To his credit, Putin seems to be a student of history. He is a firm believer in Russia’s historical greatness, and someone who mourns the day the Soviet Union collapsed. Thus, he should be asking himself how the collapse happened in the first place. How did a country with a population bigger than America’s, rich in natural resources, a strong system of education, a powerful army and more than its fair share of top-notch scientists and engineers end up imploding?
What the USSR never got right was the economy. On paper, it looked good for many years in the middle of the 20th century. Stalin orchestrated a process of rapid industrialization, but his model worked only so long as the regime could devote more and more human labor and natural resources to generating growth. The Soviets never succeeded in raising productivity, delivering goods to consumers or (apart from weapons) converting its science and technology into practical uses.
In the end, even though it spent heavily on its military, it struggled to keep up with the United States.

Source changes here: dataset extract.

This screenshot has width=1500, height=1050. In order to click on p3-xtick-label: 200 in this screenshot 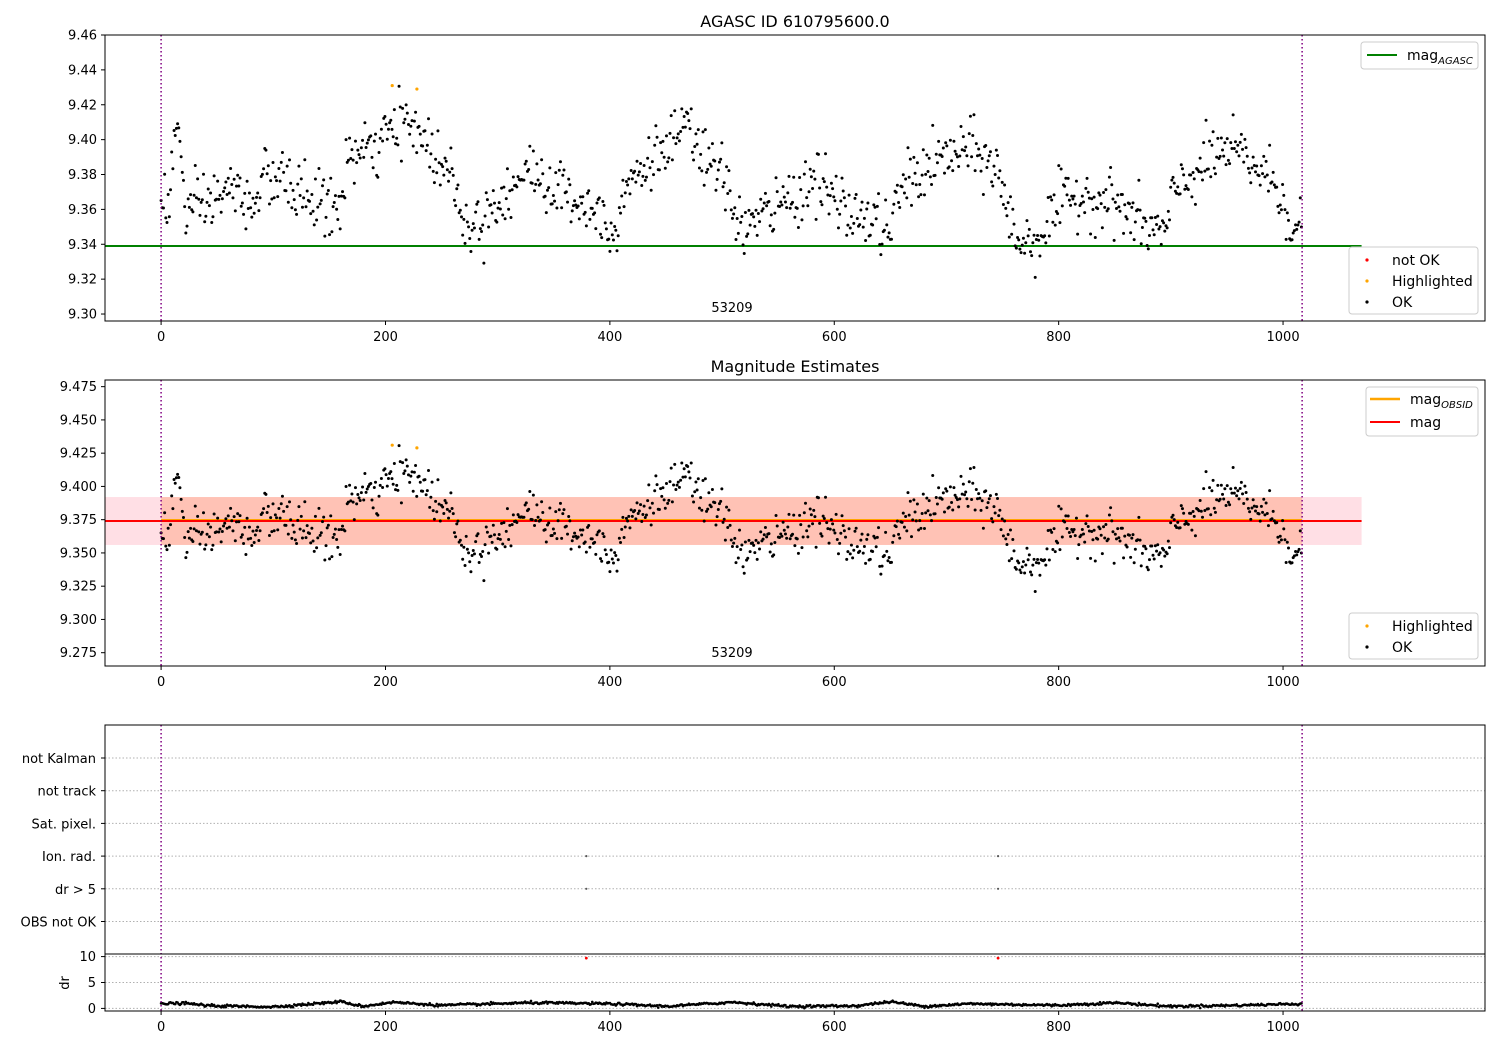, I will do `click(386, 1028)`.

Putin’s Russia isn’t a command economy of the Soviet type, but it’s dysfunctional in its own way: corrupt, monopolistic and suffering from poor governance. It’s not a good place to do business. Perhaps Putin prefers it that way because a powerful capitalist class represents a center of power that he would have to negotiate with; better to keep the economy in control of cronies answerable to him.
If Putin were wiser, he would be taking his cue from China, which has spent the last decade building up its economy to the point now that, if it chooses (and under Xi Jinping, it appears to indeed be choosing), it can become a military and political power as much as it already is an economic one. Indeed, China is now in a place where it sees the opportunity not just to challenge the U.S., but to supplant the United States and Europe in leading the global agenda.
Even if it gets its way with Ukraine, Putin’s Russia doesn’t have what it takes to leverage the victory. It will remain a second-tier power.